Mais l’histoire ne s’arrête pas là . Julie Bilodeau s’est attaquée l’année dernière à un nouveau projet de formation, appelé « 3.0 ».
Les objectifs ? Réduire de moitié le temps de formation des agents des centres d’appel (autrement dit, passer de 8 à moins de 4 semaines de formation) et donc les coûts associés, augmenter l’offre de formation continue, offrir une plus grande flexibilité et avoir une approche plus adaptée pour les Milléniaux qui représentent 78 % de la population cible.
Un projet qui nécessitait donc de transformer la grande majorité des contenus en classe afin de les rendre accessible en ligne. C’est-à -dire, concrètement, de créer plus de 200 heures de formation. Un tel besoin ne pouvait se faire sans l’ajout de 8 concepteurs de formation à l’équipe.
On a donc décidé, là encore, de recruter en interne. Pourquoi ne pas faire à plus grande échelle ce que Julie avait fait pour moi il y a six ans », explique Dominic Lavoie.
Il a donc été décidé de proposer aux agents des centres d’appel intéressé(e)s d’envoyer leurs candidatures. Ces derniers connaissaient en effet déjà le système.
Même s’il a fallu faire le deuil de certaines exigences notamment techniques, au profit de certaines compétences rédactionnelles ou de savoir-être. « L’attitude plutôt que l’aptitude (comme la maîtrise des logiciels Photoshop ou de Indesign) », indique Julie Bilodeau.
Recruter en interne, former… et retenir !
Le processus de recrutement en interne n’a alors rien à envier à celui des recrutements classiques à l’externe.
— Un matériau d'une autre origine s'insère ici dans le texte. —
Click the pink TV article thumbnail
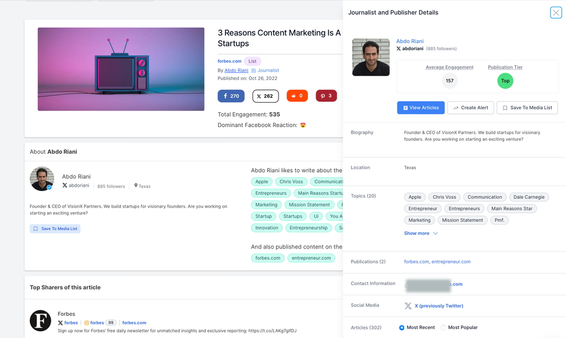The width and height of the screenshot is (566, 338). click(121, 69)
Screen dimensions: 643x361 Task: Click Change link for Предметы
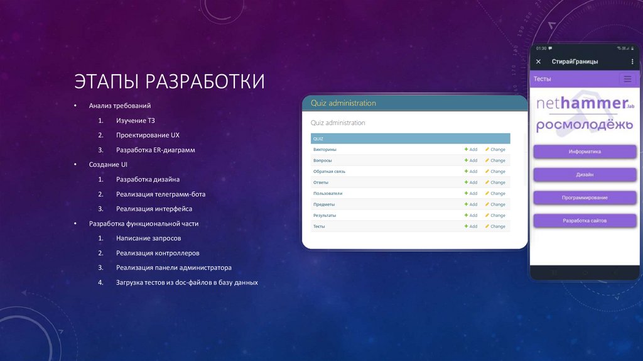497,204
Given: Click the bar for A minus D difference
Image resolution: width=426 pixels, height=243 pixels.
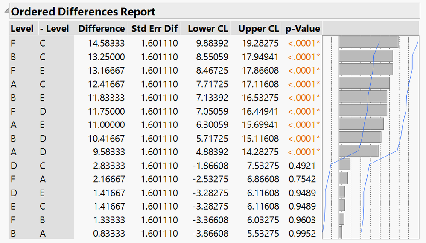Looking at the screenshot, I should click(359, 151).
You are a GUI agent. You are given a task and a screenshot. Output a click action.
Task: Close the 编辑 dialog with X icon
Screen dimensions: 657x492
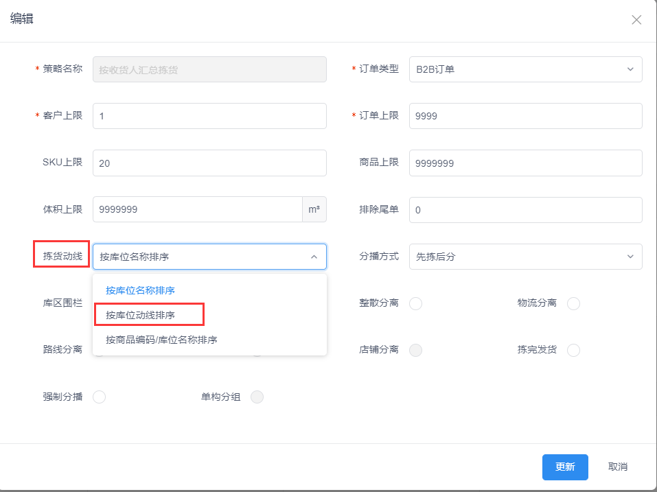(636, 20)
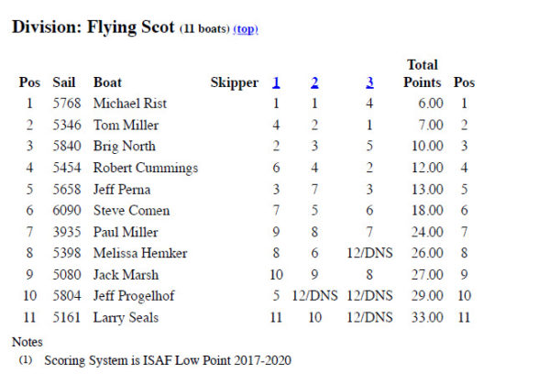Click the "Skipper" column header

[235, 82]
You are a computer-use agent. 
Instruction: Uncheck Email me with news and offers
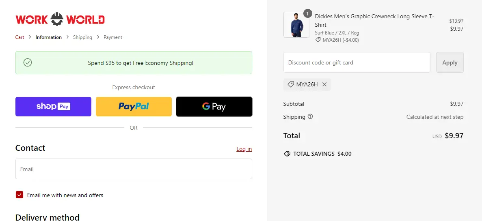point(19,195)
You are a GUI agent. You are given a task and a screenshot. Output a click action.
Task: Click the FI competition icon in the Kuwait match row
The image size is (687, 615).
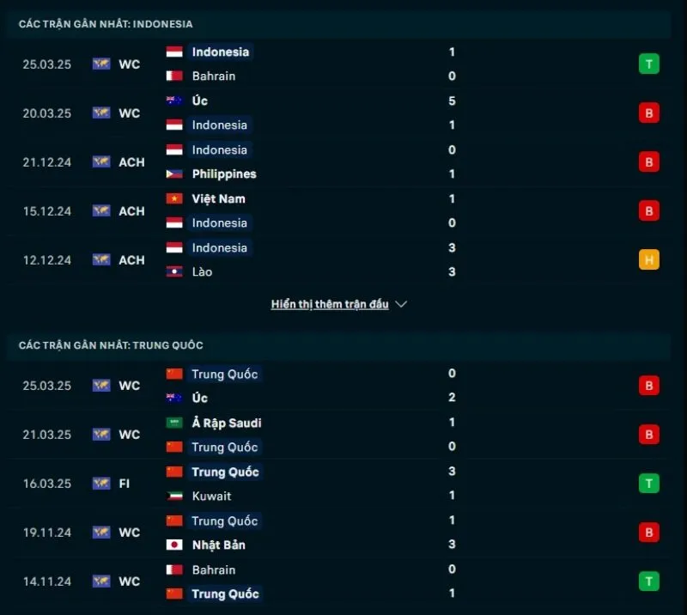pos(101,484)
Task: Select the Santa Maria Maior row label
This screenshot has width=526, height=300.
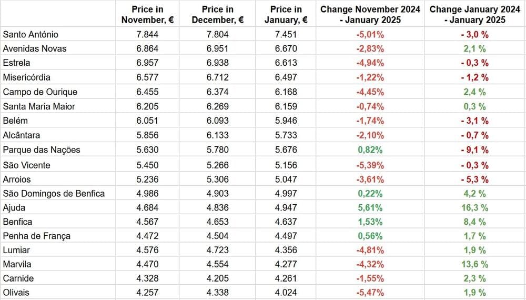Action: 39,106
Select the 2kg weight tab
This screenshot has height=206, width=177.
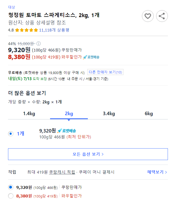coord(69,114)
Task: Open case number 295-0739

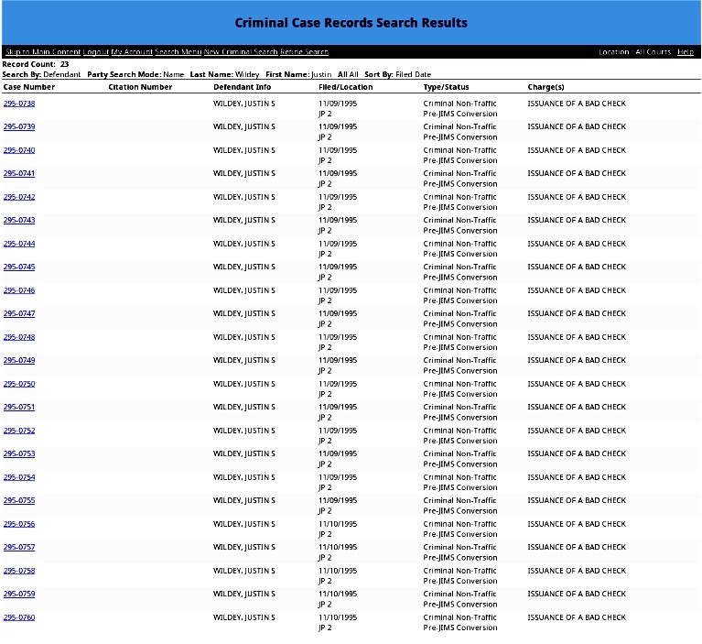Action: 19,126
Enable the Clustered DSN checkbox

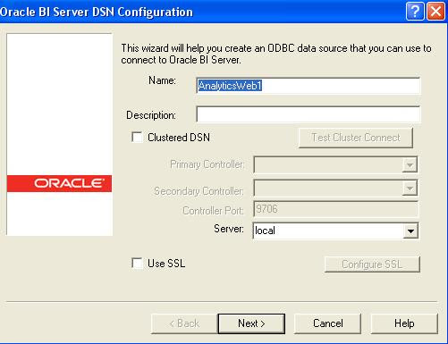137,138
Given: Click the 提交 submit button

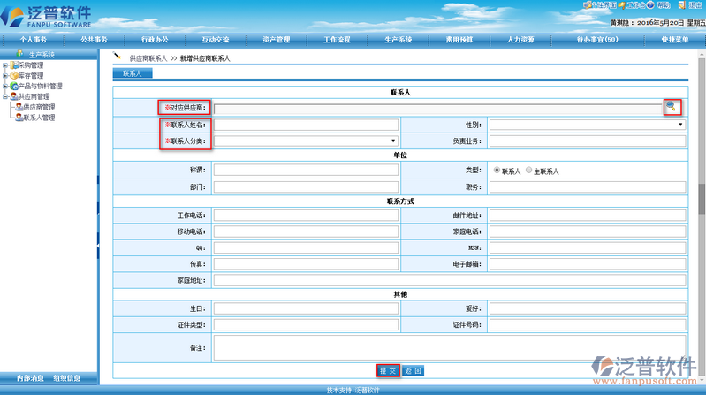Looking at the screenshot, I should tap(388, 371).
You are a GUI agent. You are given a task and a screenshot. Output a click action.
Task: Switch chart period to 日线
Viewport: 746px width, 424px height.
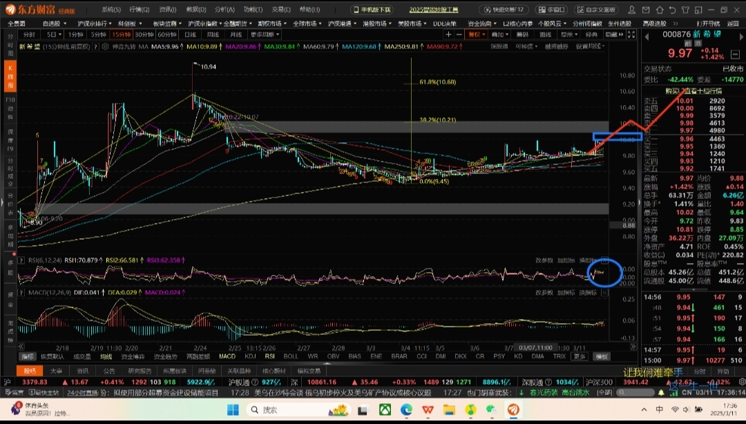coord(189,34)
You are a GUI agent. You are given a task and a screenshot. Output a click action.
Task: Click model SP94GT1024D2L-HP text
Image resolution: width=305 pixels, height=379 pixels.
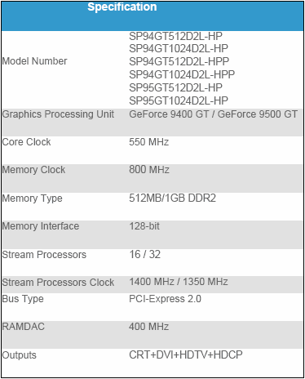tap(179, 48)
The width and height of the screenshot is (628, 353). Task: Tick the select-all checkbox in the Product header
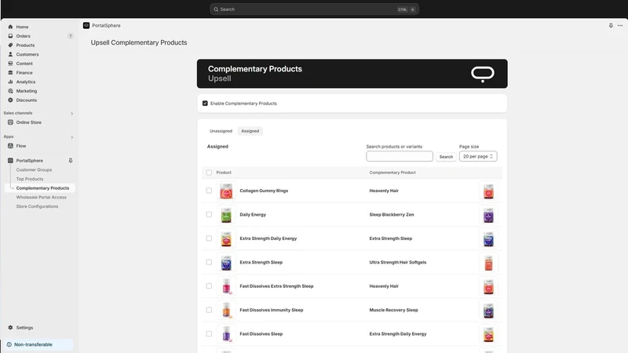(209, 173)
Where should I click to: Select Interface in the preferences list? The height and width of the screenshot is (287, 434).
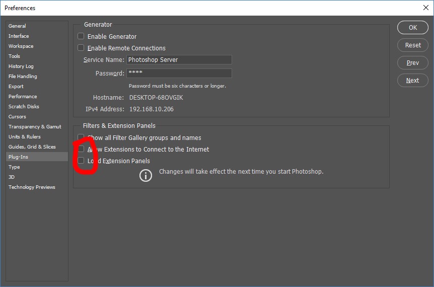[x=19, y=36]
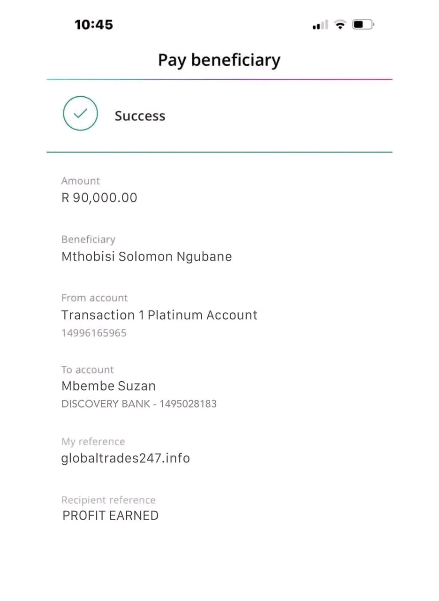This screenshot has width=439, height=601.
Task: Tap the battery level icon
Action: point(363,24)
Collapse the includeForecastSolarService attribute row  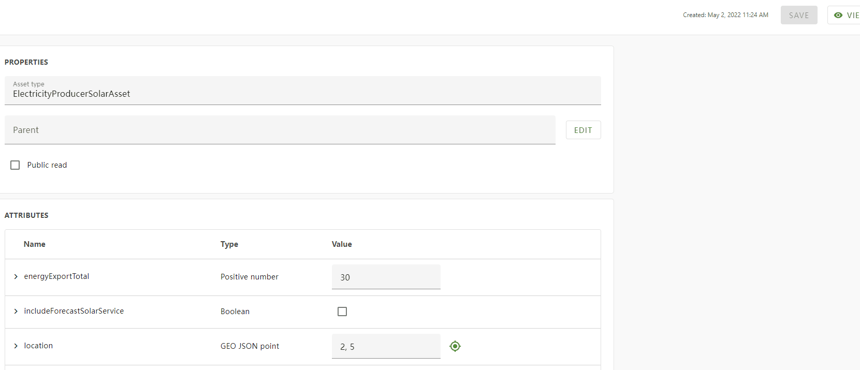(x=16, y=311)
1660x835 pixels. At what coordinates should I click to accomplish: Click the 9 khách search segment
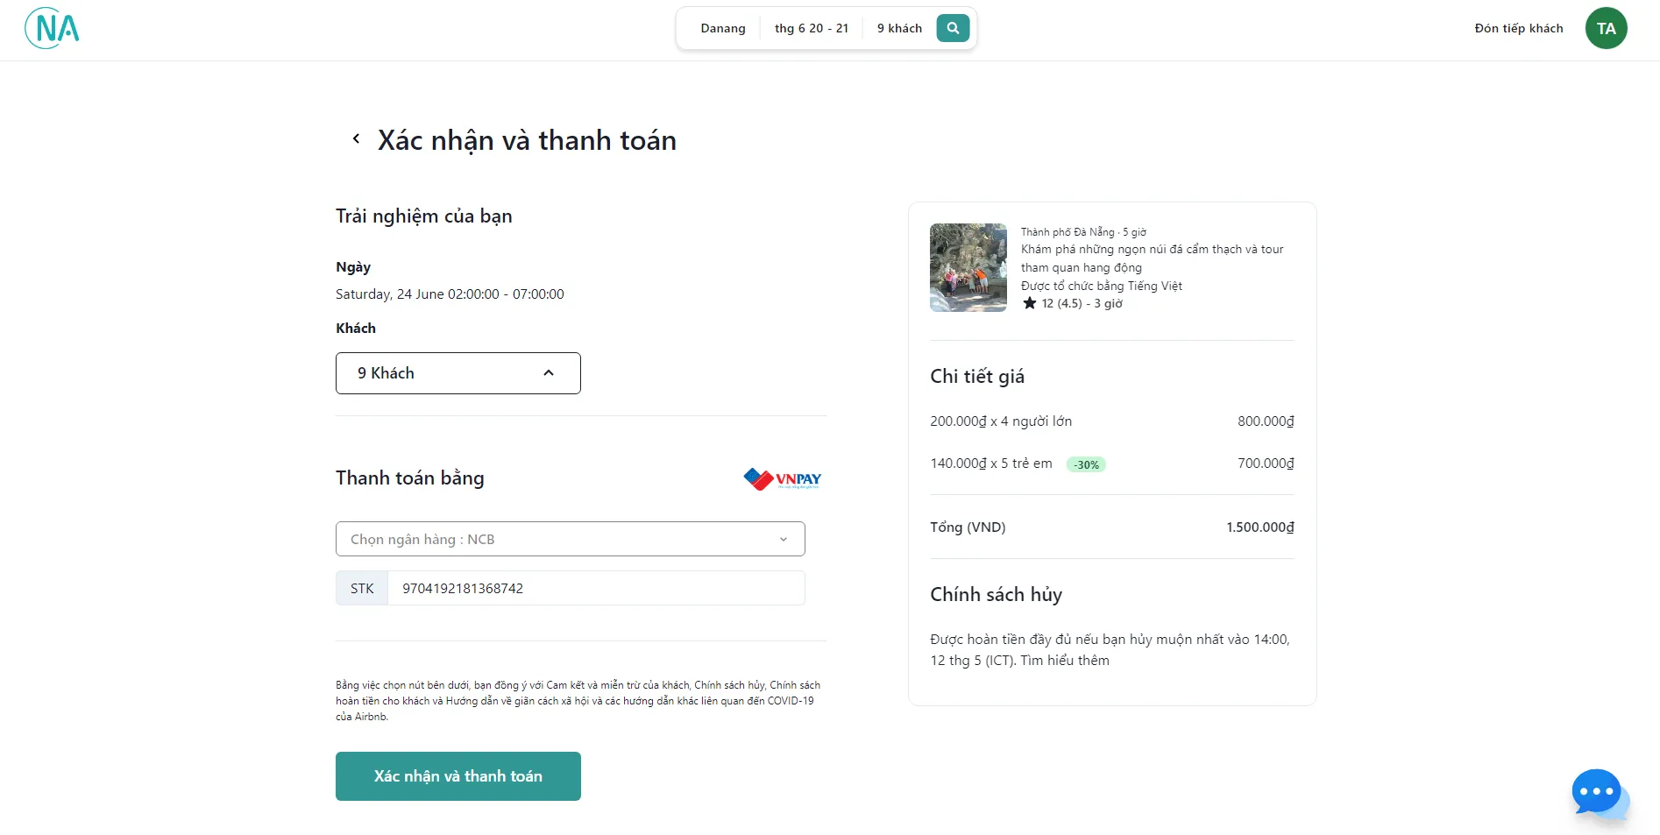pos(899,28)
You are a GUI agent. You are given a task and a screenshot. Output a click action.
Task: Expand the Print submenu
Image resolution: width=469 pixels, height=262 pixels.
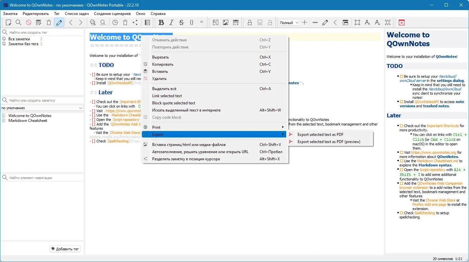tap(215, 127)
À la première entrevue formelle, s’est ajoutée une entrevue de groupe.
La première partie fut consacrée à la découverte, avec une présentation de chacun, pour évaluer le savoir-être. Puis, la deuxième fut plus surprenante pour les candidats sélectionnés : ces derniers devaient concevoir en 1h une formation sur un sujet spécifique et la présenter en équipe.
Puis, test écrit pour mesurer les compétences rédactionnelles et de synthèse, avant de finir par des tests psychométriques pour les candidats restants.
Au final, aucun candidat ne répondait à tous nos critères. On a donc été obligé de les former soit sur le côté pédagogique soit sur le côté médiatique, pour combler leurs lacunes respectives. Ça prend du temps et, encore une fois, cela nous sort de notre zone de confort ! », rapporte Julie Bilodeau.
Un pari que la directrice juge aujourd’hui réussi :
Aujourd’hui, soit un an plus tard, tout le monde est ‘concepteur 360’ et maîtrise les volets médiatiques et pédagogiques, conformément à nos exigences initiales. Ça nous rend fier », déclare Julie Bilodeau.
Pour autant, la question est désormais de savoir comment garder ces salariés sur lesquels du temps et des efforts ont été investis par l’entreprise.
Nos concepteurs n’étaient pas à la même échelle salariale que l’offre que l’on proposait en externe, précise Julie Bilodeau. Mais on leur a expliqué que la formation était une forme de rémunération. Puis, après un an, nous avons réévalué leur salaire. Sinon, ils seraient allés voir ailleurs. Ils sont arrivés au niveau qu’on voulait, ils ont fait des efforts, c’est donc une juste reconnaissance de leurs résultats ».
Avant de conclure :
Si c’était à refaire, on le referait ! Il n’y a rien de plus satisfaisant que de voir une personne en interne se développer et apprendre un métier ».